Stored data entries
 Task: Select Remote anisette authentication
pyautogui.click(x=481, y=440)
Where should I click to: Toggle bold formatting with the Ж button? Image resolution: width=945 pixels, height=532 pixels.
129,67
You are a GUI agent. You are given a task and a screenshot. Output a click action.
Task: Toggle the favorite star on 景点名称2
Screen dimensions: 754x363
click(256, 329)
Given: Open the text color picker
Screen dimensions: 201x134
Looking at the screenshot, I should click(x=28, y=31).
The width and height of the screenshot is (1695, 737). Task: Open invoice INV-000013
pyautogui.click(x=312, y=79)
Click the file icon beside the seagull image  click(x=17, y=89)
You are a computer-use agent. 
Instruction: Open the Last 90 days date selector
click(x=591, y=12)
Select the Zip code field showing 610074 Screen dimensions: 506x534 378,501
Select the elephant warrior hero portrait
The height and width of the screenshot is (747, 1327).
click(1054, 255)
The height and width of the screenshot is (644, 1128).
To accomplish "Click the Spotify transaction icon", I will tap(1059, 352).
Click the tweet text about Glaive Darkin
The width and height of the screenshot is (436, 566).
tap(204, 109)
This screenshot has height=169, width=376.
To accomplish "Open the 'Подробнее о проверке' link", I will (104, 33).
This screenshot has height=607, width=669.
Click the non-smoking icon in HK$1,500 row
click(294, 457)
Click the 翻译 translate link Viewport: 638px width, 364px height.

* [Work instruction]:
Copy the entries word for word.

* [Your response]:
 Task: Select Remote anisette authentication
pyautogui.click(x=481, y=440)
Where should I click to: Toggle bold formatting with the Ж button? Image resolution: width=945 pixels, height=532 pixels.
129,67
You are a GUI agent. You are given a task and a screenshot. Output a click action.
Task: Toggle the favorite star on 景点名称2
Screen dimensions: 754x363
click(256, 329)
Given: Open the text color picker
Screen dimensions: 201x134
Looking at the screenshot, I should click(x=28, y=31).
The width and height of the screenshot is (1695, 737). Task: Open invoice INV-000013
pyautogui.click(x=312, y=79)
Click the file icon beside the seagull image  click(x=17, y=89)
You are a computer-use agent. 
Instruction: Open the Last 90 days date selector
click(x=591, y=12)
Select the Zip code field showing 610074 Screen dimensions: 506x534 378,501
Select the elephant warrior hero portrait
The height and width of the screenshot is (747, 1327).
click(1054, 255)
The height and width of the screenshot is (644, 1128).
To accomplish "Click the Spotify transaction icon", I will tap(1059, 352).
Click the tweet text about Glaive Darkin
The width and height of the screenshot is (436, 566).
tap(204, 109)
This screenshot has height=169, width=376.
To accomplish "Open the 'Подробнее о проверке' link", I will (104, 33).
This screenshot has height=607, width=669.
Click the non-smoking icon in HK$1,500 row
click(294, 457)
Click the 翻译 translate link Viewport: 638px width, 364px height.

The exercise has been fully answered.